─── 与えられた情報

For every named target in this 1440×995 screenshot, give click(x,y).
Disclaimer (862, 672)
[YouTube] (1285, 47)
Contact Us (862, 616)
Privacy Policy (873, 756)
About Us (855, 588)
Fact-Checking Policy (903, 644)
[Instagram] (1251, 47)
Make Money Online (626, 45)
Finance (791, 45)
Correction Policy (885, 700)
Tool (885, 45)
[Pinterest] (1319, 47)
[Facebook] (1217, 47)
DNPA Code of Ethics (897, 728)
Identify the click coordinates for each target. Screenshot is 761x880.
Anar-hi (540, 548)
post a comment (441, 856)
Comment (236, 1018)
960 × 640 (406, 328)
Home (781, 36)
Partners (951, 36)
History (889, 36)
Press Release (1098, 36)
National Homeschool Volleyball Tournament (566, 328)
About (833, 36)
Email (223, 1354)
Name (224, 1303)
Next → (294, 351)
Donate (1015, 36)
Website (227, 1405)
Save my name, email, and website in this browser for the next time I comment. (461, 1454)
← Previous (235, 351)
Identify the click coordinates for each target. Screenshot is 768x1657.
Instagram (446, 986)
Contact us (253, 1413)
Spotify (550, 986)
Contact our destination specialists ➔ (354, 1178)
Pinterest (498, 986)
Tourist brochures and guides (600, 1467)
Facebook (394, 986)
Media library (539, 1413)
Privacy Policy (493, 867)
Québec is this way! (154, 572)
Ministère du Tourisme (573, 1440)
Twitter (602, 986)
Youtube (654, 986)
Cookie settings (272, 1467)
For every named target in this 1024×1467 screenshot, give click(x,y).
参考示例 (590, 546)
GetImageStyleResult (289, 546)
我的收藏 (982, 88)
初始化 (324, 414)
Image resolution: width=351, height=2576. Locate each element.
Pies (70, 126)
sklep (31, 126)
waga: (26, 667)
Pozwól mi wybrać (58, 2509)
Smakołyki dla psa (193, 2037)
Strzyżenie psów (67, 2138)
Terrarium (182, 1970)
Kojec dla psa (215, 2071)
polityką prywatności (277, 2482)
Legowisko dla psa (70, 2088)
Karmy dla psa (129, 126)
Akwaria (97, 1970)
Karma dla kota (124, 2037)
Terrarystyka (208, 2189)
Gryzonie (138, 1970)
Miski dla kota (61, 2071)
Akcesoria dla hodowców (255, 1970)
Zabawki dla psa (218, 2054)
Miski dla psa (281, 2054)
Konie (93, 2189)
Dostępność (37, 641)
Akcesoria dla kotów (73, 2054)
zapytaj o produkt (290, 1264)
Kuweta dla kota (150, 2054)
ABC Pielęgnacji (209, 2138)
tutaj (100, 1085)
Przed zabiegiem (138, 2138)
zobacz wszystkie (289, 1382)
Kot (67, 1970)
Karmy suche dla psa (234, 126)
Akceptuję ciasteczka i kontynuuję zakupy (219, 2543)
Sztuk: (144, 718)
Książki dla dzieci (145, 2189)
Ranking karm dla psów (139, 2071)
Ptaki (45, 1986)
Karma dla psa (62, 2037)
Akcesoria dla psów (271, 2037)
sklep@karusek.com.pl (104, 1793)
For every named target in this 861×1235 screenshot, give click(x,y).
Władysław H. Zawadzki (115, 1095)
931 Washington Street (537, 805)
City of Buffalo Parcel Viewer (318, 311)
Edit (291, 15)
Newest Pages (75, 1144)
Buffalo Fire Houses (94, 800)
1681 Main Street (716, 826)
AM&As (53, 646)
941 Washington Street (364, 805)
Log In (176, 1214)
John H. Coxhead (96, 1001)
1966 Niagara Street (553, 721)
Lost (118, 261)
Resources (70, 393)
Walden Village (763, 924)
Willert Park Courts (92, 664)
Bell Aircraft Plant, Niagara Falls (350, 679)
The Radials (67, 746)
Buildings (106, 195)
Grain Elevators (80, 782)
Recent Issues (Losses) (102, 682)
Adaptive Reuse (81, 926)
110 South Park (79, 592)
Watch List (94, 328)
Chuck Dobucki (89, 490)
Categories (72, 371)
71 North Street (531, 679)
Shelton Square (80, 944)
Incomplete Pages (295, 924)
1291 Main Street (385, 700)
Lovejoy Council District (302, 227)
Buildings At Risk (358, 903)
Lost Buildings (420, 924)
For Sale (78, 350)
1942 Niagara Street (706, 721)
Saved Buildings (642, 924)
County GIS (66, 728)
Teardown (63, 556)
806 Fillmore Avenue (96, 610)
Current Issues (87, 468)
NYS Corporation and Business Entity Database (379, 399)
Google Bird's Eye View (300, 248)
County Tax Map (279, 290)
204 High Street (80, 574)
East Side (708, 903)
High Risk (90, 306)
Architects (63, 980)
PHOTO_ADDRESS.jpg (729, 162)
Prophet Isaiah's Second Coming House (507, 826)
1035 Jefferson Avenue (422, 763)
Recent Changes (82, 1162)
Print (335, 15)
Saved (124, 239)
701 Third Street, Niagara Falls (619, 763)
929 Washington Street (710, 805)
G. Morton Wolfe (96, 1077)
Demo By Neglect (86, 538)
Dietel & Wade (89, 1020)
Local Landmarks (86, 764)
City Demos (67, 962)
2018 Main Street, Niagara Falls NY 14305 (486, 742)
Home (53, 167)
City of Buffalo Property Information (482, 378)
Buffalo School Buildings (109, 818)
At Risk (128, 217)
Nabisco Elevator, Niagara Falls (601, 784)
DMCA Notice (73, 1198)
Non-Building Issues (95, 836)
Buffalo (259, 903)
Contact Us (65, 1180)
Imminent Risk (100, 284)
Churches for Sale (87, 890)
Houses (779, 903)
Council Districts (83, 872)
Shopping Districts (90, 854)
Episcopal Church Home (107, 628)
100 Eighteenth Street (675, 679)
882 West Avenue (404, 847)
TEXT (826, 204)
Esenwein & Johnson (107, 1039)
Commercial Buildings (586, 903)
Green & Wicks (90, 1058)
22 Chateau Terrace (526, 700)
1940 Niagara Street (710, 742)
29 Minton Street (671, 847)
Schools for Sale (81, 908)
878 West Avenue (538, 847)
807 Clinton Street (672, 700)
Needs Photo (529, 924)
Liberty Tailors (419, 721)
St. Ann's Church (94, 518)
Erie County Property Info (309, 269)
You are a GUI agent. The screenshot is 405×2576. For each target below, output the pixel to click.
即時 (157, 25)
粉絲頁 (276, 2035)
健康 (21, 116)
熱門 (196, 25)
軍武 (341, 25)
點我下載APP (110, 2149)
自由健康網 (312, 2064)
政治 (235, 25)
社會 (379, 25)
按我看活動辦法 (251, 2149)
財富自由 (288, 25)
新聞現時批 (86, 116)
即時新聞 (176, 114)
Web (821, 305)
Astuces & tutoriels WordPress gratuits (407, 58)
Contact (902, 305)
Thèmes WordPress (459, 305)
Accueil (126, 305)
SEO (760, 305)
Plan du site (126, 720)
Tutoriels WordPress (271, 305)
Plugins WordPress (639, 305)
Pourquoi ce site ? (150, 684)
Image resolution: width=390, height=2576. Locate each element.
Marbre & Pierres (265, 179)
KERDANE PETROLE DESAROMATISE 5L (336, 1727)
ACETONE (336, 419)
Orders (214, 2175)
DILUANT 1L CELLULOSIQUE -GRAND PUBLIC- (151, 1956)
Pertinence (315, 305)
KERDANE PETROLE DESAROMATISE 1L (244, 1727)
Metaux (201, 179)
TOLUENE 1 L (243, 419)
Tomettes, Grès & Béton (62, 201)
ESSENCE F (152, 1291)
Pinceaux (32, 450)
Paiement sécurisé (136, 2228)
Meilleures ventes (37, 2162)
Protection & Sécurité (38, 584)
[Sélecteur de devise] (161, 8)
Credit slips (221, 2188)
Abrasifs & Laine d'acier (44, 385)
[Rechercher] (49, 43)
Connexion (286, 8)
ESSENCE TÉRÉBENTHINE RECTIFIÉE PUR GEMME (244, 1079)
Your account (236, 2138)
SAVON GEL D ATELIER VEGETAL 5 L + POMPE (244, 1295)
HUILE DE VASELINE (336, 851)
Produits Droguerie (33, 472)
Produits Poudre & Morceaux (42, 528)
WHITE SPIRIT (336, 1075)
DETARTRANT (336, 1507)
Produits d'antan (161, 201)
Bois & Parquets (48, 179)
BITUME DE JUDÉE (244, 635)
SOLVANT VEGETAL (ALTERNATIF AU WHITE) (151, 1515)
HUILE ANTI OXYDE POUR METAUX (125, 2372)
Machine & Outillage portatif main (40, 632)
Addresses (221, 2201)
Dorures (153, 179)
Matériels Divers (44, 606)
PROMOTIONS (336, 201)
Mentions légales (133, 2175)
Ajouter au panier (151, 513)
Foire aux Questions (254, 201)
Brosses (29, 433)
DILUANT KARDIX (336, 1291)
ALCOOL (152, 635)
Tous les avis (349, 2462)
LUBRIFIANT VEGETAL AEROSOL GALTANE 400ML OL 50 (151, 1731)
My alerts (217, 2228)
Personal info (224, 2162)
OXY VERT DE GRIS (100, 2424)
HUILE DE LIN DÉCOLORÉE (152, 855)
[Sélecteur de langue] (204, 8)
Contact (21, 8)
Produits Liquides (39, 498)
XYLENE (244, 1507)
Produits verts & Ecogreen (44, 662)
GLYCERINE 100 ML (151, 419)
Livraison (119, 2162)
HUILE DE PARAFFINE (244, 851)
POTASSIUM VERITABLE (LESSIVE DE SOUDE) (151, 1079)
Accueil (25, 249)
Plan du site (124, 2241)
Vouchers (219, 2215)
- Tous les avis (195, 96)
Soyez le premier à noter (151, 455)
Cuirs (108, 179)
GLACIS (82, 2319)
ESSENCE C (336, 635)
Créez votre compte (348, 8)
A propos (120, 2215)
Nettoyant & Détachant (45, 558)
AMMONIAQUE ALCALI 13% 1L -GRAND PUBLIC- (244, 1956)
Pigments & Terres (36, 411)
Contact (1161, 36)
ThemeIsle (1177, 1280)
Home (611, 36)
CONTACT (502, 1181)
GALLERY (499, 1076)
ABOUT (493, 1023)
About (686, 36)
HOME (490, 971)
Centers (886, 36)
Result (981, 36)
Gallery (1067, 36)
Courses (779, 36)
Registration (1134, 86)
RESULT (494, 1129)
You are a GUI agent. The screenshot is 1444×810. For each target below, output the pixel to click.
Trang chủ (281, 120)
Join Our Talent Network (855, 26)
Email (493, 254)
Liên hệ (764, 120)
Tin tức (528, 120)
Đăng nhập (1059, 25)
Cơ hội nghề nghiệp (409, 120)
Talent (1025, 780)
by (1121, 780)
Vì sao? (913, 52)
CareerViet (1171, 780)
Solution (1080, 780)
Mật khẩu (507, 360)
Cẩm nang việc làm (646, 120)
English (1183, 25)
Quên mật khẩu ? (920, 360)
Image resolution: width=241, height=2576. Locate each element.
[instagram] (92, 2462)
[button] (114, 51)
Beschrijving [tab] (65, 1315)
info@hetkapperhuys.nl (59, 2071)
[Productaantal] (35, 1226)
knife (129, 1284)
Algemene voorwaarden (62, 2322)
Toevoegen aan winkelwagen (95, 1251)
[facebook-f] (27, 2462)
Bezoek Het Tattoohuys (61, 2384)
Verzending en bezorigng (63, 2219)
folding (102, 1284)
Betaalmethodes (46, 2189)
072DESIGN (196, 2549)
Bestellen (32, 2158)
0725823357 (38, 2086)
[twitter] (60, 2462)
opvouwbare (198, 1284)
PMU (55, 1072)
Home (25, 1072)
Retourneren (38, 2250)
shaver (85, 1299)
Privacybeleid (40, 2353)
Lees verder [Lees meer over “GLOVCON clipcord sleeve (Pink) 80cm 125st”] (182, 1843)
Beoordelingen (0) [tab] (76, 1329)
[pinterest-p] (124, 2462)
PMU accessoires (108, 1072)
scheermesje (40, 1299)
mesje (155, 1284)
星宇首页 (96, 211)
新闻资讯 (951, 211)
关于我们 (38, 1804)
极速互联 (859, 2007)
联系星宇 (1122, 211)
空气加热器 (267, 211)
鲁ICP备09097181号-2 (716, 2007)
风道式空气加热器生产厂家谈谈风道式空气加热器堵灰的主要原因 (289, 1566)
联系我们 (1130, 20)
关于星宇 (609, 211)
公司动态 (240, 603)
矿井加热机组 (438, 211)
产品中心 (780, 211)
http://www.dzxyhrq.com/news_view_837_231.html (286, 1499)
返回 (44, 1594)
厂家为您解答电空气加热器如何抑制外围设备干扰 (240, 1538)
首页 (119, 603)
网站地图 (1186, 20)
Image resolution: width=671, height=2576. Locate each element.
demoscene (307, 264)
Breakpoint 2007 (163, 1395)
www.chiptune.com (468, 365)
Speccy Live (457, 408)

──────

_取り組む課題_. 記録の中で「Astuces & tutoriels」を含む行から始まり「Marbre & Pierres (265, 179)」を含む行で終わる部分を、両端の行も含めて一字も変えずに書き写してください。

_課題の答え_.
Astuces & tutoriels WordPress gratuits (407, 58)
Contact (902, 305)
Thèmes WordPress (459, 305)
Accueil (126, 305)
SEO (760, 305)
Plan du site (126, 720)
Tutoriels WordPress (271, 305)
Plugins WordPress (639, 305)
Pourquoi ce site ? (150, 684)
Image resolution: width=390, height=2576. Locate each element.
Marbre & Pierres (265, 179)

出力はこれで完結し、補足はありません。